Using total shareholder return (TSR) as a compensation program metric emerged as a hot topic for both panelists and attendees during the third annual Leading Minds of Compensation event last week at the Grand Hyatt in New York City. Discussing the day’s most pressing compensation issues in a panel selected  by NACD Directorship magazine Publisher Christopher Y. Clark and Editor-in-Chief Judy Warner were: Steven Hall, managing director of Steven Hall & Partners; Dayna Harris, vice president of Farient Advisors; Jeff Joyce, partner of Pay Governance; Rose Marie Orens, senior partner at Compensation Advisory Partners; Jannice Koors, managing director of Pearl Meyer & Partners; and Barry Sullivan, managing director of Semler Brossy.

Jannice Koors noted that, while not a practice used by the majority of public companies, TSR is a popular metric. “It has some benefits: it clearly is the most directly aligned metric between shareholders and executives, so it’s an easy story to tell, it rewards results, it’s easy to present to shareholders.” But, according to Koors, the pros of TSR are readily outweighed by the cons. “The purpose of an incentive plan is to incent behaviors, actions, and decision making,” she said. “You don’t have behaviors that create stock price.” Dayna Harris agreed. “TSR doesn’t focus people on things they can control,” she said. “When you go to a one-size-fits-all compensation plan, you are reducing the number of tools in the tool chest that help the board and management to improve overall company performance.”

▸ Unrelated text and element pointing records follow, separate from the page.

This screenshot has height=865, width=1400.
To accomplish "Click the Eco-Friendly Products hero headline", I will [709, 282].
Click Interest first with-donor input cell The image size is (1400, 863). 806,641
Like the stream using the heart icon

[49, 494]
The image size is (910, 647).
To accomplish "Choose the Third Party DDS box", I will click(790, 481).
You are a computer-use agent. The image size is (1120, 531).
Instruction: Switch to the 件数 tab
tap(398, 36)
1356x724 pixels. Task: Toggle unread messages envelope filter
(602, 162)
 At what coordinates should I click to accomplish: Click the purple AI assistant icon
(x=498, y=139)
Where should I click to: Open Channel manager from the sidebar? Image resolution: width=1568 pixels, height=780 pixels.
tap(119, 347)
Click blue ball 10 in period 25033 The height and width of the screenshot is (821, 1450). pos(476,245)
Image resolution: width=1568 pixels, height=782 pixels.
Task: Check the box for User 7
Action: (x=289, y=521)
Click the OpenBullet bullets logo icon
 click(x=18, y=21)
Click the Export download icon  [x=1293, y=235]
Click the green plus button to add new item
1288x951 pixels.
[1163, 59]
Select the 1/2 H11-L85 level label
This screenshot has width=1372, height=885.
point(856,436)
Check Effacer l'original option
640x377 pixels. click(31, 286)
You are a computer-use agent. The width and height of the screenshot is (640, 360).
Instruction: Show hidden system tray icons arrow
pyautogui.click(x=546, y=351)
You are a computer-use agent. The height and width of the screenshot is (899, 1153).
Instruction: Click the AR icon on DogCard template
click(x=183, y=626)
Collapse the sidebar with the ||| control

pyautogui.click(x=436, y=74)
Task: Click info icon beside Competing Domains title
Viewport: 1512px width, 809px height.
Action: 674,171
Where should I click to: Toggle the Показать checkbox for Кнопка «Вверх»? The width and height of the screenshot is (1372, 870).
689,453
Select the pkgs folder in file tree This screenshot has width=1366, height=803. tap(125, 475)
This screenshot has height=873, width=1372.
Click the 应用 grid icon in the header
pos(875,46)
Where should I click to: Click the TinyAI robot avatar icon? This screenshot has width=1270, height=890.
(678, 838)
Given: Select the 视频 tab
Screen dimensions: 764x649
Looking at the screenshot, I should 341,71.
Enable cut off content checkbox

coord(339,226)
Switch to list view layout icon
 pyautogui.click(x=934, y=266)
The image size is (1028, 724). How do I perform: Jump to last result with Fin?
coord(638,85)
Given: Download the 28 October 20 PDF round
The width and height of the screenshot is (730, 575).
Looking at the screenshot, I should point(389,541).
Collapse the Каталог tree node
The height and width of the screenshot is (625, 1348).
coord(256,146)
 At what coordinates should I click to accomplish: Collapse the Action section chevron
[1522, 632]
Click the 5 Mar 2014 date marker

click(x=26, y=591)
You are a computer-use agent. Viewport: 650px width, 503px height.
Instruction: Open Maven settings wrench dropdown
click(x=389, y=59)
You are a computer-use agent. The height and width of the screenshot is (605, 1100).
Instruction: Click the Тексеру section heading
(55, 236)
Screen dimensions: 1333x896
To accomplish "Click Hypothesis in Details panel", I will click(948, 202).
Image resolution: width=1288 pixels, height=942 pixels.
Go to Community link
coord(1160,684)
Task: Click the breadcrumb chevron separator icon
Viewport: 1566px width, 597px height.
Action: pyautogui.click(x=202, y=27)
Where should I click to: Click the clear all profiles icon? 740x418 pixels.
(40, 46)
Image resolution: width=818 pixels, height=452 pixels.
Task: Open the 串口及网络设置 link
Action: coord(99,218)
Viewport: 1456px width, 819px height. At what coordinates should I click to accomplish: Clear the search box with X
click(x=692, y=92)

Koors expressed another major reservation with this metric. “You’re measuring movement over that period of time—it creates some natural spikes. So what goes up must come down. What naturally happens in TSR plans—and what a lot of companies who are coming up on that third and fourth and fifth year of having a TSR plan in place are finding—is that if you’re in the top quartile at the end of your three years, you have vastly improved the likelihood that you are going to be in the bottom quartile at the end of your sixth. So what TSR really rewards is being a steady eddy in the middle of the pack.”

But, during the Q&A portion of the event, one director self-identified as an advocate for TSR as a valid and valuable metric, said it’s the purest way to align shareholders with directors. If companies were to move away from TSR, what data is available to lure away TSR’s most ardent adherents? “I’m not going to try to dispel the notion that it is purely aligned,” Koors said. “I’m just saying it’s a reward, not an incentive—and it depends on what you want your long term incentive plan to do.”

Rose Marie Orens added her thoughts about TSR, saying that there is a time and a place for this metric, particularly in the financial services industry. Though acceptable to use TSR as a portion of an award, and to use it as a reminder that driving stock prices is a priority for executives, Orens didn’t think it should be used as the main metric behind executive compensation. “I would drive either for relative performance on metrics that are important in my industry and I want to demonstrate that I am doing better,” Orens said.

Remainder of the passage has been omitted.